- Interactive map of Voss District Court
- 60°37′42″N 6°25′08″E﻿ / ﻿60.6284408°N 6.4189610°E
- Established: 1919
- Dissolved: 1 January 2006
- Jurisdiction: Voss
- Location: Vossavangen, Norway
- Coordinates: 60°37′42″N 6°25′08″E﻿ / ﻿60.6284408°N 6.4189610°E
- Appeals to: Gulating Court of Appeal

= Voss District Court =

Former district court in Norway

Voss District Court (Voss tingrett) was a district court in the greater Voss region of Vestland county, Norway. The court was based in the village of Vossavangen. The court existed from 1919 until 2006. It had jurisdiction over the municipalities of Voss, Eidfjord, Granvin, and Ulvik. Cases from this court could be appealed to Gulating Court of Appeal.

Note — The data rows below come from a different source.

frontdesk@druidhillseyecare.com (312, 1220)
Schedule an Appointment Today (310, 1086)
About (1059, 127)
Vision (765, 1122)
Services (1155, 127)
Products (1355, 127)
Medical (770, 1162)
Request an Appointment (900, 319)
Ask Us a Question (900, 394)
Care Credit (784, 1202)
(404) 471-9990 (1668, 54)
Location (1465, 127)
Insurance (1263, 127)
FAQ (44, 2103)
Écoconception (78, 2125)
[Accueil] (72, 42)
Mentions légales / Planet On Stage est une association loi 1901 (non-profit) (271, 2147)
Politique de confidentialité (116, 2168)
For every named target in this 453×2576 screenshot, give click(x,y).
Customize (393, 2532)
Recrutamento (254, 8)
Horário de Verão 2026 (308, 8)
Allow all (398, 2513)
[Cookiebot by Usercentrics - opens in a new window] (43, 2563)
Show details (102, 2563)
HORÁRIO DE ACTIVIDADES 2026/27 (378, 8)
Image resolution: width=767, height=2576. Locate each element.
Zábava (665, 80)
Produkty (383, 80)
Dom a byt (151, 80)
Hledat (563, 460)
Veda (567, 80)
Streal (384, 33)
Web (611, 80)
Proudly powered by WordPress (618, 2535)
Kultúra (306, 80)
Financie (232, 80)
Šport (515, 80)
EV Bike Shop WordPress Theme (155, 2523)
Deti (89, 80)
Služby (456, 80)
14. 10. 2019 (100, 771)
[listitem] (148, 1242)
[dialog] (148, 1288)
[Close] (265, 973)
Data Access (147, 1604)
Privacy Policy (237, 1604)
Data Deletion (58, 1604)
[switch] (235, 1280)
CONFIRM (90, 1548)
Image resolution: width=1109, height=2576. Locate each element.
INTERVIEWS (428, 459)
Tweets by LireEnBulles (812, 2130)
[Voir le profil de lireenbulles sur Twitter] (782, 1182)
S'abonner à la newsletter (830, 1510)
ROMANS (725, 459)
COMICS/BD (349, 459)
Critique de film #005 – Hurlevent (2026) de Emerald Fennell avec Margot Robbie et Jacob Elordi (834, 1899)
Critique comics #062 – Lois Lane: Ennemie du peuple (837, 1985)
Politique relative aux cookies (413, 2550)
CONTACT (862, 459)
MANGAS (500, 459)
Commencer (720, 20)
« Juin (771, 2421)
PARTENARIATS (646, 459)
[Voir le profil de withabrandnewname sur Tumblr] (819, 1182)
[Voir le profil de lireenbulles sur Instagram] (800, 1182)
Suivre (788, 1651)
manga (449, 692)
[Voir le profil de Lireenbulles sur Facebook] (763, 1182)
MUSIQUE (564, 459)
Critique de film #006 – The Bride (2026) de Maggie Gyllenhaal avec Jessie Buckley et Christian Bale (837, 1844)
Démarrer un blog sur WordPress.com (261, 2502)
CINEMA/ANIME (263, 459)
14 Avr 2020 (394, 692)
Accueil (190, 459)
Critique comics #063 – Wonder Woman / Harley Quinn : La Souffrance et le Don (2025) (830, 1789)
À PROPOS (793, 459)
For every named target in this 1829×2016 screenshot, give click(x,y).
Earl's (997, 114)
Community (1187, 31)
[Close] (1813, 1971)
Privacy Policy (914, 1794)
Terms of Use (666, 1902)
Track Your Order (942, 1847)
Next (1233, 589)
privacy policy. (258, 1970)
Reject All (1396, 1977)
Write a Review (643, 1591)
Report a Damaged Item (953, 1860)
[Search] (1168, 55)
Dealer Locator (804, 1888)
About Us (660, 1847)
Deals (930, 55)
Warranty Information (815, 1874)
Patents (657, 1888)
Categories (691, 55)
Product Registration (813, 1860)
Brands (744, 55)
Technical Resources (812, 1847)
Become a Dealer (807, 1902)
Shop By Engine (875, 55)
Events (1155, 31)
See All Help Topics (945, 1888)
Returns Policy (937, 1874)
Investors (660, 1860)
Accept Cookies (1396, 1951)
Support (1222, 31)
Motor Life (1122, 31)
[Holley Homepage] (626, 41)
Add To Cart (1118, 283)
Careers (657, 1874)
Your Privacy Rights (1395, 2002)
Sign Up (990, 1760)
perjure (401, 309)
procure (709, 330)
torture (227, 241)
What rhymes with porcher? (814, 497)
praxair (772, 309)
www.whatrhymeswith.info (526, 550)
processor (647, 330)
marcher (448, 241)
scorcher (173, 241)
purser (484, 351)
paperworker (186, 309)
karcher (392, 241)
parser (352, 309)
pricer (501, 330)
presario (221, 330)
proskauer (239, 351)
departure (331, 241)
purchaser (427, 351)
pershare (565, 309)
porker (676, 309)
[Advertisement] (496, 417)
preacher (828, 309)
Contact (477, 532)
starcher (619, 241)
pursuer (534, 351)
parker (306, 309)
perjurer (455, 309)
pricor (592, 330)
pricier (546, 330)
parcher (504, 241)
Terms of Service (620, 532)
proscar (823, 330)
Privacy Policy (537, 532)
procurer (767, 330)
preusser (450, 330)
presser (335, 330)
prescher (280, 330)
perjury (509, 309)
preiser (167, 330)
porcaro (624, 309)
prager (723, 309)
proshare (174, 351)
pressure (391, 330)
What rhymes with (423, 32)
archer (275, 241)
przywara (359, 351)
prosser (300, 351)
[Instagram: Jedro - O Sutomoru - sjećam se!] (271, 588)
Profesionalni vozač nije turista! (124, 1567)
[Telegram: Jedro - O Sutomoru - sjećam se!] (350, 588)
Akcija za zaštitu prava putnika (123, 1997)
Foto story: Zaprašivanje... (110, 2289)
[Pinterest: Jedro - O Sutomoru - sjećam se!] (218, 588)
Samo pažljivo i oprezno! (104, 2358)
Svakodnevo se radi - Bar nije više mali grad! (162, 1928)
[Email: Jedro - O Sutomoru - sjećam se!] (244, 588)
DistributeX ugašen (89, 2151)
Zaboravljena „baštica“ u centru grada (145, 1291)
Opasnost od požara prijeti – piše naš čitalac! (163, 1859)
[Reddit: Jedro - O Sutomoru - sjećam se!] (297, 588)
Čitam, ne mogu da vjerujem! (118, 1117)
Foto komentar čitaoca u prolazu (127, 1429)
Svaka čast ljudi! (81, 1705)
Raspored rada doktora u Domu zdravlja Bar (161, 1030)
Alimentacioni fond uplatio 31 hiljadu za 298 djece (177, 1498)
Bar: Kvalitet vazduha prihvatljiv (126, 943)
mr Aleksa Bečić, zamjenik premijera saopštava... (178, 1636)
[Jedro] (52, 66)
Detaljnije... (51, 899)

The court was a court of first instance. Its judicial duties were mainly to settle criminal cases and to resolve civil litigation as well as bankruptcy. The administration and registration tasks of the court included death registration, issuing certain certificates, performing duties of a notary public, and officiating civil wedding ceremonies. Cases from this court were heard by a combination of professional judges and lay judges.

==History==
The court was originally created in 1591. In 1695, this court merged with the Hardanger District Court to form the new Hardanger og Voss District Court. In 1919, the old Hardanger og Voss District Court was split (back) into two courts: Voss District Court (which included Eidfjord, Ulvik, Granvin, Voss, Vossestrand, and Evanger) and Hardanger District Court (including the municipalities of Jondal, Kvam, Odda, Ullensvang, and Røldal). On 1 January 2006, this court was closed and Voss Municipality was moved to the Nordhordland District Court and the municipalities of Eidfjord, Ulvik, and Granvin became part of the Hardanger District Court.